Recorded data:
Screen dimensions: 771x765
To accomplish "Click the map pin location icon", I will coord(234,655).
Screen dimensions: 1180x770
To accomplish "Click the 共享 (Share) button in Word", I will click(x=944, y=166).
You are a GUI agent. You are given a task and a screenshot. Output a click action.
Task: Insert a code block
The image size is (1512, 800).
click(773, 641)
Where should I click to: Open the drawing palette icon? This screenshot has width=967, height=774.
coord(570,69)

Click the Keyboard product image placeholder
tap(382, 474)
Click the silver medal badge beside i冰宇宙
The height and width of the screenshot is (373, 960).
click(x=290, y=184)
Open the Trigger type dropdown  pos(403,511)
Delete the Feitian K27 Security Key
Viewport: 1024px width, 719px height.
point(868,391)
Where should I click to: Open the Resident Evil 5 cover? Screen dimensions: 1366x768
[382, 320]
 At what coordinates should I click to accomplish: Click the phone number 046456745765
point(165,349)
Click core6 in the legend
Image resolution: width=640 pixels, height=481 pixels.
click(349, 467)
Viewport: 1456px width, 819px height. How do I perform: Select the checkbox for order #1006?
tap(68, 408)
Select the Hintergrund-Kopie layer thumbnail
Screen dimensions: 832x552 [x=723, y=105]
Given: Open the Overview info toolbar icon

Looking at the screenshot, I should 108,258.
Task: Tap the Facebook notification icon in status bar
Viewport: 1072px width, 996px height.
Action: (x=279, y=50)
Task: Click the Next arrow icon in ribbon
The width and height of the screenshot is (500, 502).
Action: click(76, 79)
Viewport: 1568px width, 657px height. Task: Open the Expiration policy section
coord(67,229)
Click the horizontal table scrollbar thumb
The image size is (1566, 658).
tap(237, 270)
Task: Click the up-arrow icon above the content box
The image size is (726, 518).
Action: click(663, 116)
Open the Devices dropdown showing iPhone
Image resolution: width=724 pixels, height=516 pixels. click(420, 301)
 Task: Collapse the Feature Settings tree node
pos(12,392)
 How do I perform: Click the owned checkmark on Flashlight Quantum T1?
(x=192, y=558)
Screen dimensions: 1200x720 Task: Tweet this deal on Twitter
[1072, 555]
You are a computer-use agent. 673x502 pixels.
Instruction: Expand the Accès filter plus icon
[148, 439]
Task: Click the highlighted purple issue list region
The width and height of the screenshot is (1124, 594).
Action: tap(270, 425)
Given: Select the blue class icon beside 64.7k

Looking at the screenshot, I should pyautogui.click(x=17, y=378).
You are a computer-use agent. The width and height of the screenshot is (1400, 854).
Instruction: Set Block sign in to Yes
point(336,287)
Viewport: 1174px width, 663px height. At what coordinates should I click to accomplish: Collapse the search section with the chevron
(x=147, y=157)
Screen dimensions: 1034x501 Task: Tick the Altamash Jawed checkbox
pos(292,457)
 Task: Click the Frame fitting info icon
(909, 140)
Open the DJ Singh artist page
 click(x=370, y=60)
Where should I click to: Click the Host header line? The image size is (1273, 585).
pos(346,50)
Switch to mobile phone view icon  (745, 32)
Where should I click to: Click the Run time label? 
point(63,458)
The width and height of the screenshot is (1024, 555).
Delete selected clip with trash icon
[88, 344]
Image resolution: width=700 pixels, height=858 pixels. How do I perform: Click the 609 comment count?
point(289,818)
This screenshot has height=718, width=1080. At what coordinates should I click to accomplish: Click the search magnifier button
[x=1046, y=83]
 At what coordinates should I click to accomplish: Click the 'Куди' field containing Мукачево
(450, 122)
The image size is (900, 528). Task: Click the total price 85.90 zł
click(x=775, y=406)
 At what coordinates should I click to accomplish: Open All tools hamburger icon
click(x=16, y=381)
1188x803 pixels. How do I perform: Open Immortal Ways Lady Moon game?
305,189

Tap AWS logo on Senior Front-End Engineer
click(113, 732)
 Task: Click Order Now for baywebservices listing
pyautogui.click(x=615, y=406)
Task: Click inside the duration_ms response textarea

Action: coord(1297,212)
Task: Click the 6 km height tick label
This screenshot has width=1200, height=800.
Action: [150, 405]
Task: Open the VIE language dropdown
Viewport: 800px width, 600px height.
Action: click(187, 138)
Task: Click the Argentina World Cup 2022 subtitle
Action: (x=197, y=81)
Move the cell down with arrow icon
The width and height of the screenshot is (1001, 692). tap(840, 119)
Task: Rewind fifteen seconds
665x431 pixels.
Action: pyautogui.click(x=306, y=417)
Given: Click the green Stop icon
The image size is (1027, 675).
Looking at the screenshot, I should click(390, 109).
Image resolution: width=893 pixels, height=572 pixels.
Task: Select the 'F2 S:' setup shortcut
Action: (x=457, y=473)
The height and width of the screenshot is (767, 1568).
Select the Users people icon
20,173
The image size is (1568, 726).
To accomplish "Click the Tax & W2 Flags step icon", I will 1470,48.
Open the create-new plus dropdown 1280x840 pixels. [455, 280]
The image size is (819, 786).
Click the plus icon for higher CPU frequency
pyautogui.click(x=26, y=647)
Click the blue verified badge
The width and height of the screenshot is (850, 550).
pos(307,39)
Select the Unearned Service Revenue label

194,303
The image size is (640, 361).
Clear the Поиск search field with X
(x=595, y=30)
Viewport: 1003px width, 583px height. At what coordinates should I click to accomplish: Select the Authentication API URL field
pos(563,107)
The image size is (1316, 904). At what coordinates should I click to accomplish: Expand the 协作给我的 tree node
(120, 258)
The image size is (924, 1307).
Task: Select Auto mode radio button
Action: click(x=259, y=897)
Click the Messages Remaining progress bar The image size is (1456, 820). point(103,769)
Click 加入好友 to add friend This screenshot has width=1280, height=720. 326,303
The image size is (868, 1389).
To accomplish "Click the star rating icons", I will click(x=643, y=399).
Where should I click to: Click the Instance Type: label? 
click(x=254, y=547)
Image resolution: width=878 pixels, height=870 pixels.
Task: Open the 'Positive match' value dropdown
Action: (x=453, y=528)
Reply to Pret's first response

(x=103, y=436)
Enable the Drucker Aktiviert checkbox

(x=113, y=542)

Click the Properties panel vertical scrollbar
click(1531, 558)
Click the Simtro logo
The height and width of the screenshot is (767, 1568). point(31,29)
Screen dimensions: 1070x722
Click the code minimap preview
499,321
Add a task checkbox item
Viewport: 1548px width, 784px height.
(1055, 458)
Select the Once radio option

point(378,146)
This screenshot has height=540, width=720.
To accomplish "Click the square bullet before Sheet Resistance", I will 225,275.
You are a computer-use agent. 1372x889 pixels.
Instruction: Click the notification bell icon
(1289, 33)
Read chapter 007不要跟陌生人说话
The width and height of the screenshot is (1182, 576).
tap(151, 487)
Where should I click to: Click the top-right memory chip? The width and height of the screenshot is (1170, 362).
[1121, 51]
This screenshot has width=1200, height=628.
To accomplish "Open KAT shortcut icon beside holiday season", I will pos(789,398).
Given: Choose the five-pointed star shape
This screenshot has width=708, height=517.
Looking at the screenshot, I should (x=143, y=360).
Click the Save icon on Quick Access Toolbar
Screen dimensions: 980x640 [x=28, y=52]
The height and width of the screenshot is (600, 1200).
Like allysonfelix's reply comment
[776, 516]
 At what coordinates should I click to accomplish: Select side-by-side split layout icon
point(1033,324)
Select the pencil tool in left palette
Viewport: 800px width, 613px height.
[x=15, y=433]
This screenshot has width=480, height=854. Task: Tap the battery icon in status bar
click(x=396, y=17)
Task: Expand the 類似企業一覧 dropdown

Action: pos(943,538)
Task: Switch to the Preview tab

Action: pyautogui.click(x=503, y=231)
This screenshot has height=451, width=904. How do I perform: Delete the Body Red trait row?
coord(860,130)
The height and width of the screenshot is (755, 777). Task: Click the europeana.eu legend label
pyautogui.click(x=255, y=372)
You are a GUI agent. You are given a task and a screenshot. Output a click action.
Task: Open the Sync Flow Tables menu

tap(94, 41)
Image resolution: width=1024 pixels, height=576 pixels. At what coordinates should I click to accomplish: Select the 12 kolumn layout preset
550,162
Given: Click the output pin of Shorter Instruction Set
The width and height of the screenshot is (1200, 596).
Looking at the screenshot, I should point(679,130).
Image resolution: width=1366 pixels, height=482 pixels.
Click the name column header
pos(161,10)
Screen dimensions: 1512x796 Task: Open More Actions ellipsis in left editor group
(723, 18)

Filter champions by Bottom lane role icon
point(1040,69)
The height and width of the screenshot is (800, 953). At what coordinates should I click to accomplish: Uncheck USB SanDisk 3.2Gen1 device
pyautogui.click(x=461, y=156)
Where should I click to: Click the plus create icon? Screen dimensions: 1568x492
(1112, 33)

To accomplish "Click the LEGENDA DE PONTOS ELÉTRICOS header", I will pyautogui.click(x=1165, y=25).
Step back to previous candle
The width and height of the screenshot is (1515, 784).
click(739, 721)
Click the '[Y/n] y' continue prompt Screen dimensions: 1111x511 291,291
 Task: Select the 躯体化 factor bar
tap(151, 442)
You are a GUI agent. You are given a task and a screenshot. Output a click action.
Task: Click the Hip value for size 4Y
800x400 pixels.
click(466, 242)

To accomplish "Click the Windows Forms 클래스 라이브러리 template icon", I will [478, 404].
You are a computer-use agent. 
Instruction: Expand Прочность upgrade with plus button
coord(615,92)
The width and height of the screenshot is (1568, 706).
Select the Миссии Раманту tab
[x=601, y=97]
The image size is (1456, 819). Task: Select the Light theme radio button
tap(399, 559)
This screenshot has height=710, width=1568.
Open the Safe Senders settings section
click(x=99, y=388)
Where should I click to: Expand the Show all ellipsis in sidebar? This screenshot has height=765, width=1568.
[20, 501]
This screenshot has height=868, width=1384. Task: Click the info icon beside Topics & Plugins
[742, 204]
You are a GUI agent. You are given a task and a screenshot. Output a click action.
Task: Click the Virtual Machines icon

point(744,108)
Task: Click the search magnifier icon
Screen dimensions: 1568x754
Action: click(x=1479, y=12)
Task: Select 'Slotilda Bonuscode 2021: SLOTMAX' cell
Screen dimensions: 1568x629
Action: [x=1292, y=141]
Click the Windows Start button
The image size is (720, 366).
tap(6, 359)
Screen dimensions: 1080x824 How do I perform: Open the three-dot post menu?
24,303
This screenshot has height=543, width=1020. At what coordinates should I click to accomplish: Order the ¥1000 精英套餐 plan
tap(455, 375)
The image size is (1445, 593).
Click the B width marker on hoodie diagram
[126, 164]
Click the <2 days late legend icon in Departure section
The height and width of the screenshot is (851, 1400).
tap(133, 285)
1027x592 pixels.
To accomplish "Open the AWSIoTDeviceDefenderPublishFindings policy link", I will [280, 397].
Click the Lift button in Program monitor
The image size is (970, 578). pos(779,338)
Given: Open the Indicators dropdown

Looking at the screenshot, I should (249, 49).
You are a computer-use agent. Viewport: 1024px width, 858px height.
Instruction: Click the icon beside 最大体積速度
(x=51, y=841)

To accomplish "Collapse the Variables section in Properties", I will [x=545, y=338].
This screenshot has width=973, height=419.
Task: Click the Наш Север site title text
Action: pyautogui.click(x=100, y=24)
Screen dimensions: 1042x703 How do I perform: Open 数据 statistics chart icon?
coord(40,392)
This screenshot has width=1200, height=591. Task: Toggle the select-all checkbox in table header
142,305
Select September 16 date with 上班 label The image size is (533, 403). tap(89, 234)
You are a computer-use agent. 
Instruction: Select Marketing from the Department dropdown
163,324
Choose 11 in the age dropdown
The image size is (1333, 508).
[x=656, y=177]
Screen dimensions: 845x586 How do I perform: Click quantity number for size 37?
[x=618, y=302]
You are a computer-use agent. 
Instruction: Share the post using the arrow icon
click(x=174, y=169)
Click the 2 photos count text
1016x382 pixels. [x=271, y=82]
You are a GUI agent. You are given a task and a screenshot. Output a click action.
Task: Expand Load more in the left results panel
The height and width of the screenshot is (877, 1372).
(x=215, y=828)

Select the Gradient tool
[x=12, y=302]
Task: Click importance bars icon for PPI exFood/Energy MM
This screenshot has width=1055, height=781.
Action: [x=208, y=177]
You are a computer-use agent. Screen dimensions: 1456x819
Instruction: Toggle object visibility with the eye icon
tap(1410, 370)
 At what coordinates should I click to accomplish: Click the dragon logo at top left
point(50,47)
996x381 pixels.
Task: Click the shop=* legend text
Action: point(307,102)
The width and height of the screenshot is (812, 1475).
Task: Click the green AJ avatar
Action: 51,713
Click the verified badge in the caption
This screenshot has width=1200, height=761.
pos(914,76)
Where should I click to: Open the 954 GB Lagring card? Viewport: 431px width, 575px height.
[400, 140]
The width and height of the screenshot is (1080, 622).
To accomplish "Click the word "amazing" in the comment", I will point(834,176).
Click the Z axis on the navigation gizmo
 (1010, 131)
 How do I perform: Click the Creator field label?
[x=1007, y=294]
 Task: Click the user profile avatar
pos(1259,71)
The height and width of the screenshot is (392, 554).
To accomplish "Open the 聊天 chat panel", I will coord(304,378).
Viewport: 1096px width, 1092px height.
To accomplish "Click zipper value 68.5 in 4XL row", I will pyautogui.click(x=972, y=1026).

- What the exercise asks -
With the line that has "How do I perform: Click the owned" as the first and the line that has "Task: Click the highlighted" as the last, repeat exactly that run of lines above and no more.

- Written reply -
 How do I perform: Click the owned checkmark on Flashlight Quantum T1?
(x=192, y=558)
Screen dimensions: 1200x720 Task: Tweet this deal on Twitter
[1072, 555]
You are a computer-use agent. 673x502 pixels.
Instruction: Expand the Accès filter plus icon
[148, 439]
Task: Click the highlighted purple issue list region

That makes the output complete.